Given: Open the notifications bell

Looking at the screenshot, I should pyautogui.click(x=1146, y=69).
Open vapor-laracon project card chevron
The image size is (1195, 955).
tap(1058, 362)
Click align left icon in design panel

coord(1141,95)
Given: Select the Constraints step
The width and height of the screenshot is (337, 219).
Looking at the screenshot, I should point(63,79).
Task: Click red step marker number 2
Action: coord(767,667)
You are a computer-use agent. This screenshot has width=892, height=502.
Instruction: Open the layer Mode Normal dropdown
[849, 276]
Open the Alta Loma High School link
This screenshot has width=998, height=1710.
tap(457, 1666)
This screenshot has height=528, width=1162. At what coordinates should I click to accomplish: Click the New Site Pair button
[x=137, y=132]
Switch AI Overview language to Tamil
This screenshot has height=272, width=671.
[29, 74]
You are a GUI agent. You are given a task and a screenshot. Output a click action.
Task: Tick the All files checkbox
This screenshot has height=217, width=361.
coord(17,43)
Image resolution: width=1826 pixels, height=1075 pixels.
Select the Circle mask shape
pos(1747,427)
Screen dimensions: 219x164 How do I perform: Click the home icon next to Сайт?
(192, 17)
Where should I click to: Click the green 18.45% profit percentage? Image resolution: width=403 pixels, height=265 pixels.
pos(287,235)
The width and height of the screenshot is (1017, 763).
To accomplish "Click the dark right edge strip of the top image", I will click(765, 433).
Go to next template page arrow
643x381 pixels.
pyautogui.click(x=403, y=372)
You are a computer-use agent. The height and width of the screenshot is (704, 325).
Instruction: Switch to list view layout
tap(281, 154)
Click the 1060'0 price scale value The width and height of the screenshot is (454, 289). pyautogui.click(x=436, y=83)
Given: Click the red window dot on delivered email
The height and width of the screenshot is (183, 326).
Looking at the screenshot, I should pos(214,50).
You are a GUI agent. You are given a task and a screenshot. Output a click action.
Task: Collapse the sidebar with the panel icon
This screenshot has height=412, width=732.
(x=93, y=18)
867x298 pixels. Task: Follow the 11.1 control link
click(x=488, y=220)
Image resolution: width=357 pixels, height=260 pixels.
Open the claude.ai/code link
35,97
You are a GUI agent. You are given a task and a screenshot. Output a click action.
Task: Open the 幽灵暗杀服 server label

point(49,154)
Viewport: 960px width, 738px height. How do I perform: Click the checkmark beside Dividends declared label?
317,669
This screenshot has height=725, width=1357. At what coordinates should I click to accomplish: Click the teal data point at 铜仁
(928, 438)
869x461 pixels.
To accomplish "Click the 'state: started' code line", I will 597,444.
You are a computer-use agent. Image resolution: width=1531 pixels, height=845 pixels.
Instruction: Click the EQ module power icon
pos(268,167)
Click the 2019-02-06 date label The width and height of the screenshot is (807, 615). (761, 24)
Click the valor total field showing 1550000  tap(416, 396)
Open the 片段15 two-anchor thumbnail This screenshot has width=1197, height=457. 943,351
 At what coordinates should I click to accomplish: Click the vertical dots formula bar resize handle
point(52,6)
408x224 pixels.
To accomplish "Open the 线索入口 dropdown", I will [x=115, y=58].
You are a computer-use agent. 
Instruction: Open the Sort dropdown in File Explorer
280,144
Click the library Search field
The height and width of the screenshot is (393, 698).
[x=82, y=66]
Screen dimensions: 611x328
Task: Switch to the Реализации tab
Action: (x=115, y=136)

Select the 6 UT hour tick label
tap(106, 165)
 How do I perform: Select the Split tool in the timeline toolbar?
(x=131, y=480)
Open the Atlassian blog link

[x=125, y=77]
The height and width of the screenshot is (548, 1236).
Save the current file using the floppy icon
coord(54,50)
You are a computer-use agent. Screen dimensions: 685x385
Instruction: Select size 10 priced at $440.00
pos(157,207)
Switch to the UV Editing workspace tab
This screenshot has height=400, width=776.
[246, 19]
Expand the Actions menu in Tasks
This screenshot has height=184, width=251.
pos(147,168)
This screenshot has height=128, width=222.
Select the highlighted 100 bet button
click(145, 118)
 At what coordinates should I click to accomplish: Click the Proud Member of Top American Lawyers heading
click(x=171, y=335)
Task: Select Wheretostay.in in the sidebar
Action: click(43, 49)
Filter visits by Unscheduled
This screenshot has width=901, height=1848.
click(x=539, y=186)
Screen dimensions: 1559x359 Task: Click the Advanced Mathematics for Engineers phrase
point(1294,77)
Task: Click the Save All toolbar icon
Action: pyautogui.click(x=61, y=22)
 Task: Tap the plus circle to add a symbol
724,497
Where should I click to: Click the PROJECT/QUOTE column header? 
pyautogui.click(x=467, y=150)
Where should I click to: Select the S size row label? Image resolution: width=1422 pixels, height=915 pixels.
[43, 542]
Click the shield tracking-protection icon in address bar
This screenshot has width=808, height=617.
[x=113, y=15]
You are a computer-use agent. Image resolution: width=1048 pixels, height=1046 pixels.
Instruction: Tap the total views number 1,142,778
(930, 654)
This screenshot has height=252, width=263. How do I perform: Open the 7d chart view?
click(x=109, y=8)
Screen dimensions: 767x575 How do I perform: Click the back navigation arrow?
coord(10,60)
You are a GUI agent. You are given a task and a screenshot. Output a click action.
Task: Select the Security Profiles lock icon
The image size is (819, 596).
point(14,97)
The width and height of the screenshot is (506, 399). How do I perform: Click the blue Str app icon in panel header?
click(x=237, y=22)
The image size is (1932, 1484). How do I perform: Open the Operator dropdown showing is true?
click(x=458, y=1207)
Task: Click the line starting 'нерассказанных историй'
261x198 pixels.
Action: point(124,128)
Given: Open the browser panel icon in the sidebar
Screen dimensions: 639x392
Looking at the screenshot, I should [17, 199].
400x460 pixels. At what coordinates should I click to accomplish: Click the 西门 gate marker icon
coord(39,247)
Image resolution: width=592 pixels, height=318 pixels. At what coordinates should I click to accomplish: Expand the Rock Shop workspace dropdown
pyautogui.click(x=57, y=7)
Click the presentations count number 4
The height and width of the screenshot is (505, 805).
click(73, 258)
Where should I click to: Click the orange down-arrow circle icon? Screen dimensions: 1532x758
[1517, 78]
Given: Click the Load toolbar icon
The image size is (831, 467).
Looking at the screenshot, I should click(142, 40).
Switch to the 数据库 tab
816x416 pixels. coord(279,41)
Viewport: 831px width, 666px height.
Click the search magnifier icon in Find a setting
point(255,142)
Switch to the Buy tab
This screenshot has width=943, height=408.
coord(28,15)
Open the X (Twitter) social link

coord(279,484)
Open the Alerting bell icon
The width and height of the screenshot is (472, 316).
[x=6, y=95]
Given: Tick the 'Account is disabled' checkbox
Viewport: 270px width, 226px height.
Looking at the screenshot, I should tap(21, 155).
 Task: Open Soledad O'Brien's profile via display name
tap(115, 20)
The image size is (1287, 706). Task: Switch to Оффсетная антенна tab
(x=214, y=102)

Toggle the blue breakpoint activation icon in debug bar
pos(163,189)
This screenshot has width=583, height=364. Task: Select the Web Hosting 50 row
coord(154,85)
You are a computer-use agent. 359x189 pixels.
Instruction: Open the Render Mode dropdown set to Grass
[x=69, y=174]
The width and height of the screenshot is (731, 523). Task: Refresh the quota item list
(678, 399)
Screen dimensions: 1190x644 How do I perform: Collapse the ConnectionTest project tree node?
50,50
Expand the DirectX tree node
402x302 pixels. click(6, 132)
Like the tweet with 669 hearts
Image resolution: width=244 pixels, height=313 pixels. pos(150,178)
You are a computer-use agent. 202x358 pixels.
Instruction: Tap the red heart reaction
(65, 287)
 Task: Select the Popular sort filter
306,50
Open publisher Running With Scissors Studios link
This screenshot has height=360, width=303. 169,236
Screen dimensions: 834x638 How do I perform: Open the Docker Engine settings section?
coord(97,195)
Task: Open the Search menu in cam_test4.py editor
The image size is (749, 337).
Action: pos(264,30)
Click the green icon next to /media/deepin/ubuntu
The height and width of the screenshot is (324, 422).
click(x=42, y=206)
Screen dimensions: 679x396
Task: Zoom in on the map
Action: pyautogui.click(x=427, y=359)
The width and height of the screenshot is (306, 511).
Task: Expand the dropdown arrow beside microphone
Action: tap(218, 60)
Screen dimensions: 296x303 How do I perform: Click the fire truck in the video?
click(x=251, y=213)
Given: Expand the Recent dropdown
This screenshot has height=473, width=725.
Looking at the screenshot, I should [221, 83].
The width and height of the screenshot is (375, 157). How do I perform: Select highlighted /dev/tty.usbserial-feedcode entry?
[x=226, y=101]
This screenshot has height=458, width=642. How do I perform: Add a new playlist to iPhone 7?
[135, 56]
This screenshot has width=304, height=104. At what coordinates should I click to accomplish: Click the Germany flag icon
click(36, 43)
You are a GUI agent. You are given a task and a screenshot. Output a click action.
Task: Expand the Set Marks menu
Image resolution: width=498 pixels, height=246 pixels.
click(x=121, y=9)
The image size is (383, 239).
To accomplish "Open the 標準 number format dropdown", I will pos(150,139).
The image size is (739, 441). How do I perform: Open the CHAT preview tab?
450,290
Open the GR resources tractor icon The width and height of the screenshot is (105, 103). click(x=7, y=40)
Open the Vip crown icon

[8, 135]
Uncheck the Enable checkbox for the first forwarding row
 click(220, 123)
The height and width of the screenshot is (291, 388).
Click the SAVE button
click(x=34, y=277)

***

SHORT PROBLEM:
Reproduce the lines from the one with "This screenshot has height=252, width=263." to the one with "coord(10,60)", substituting "graph" for "chart" and leaving everything else as it is.

RESULT FOR THIS TASK:
This screenshot has height=252, width=263. How do I perform: Open the 7d graph view?
click(x=109, y=8)
Screen dimensions: 767x575 How do I perform: Click the back navigation arrow?
coord(10,60)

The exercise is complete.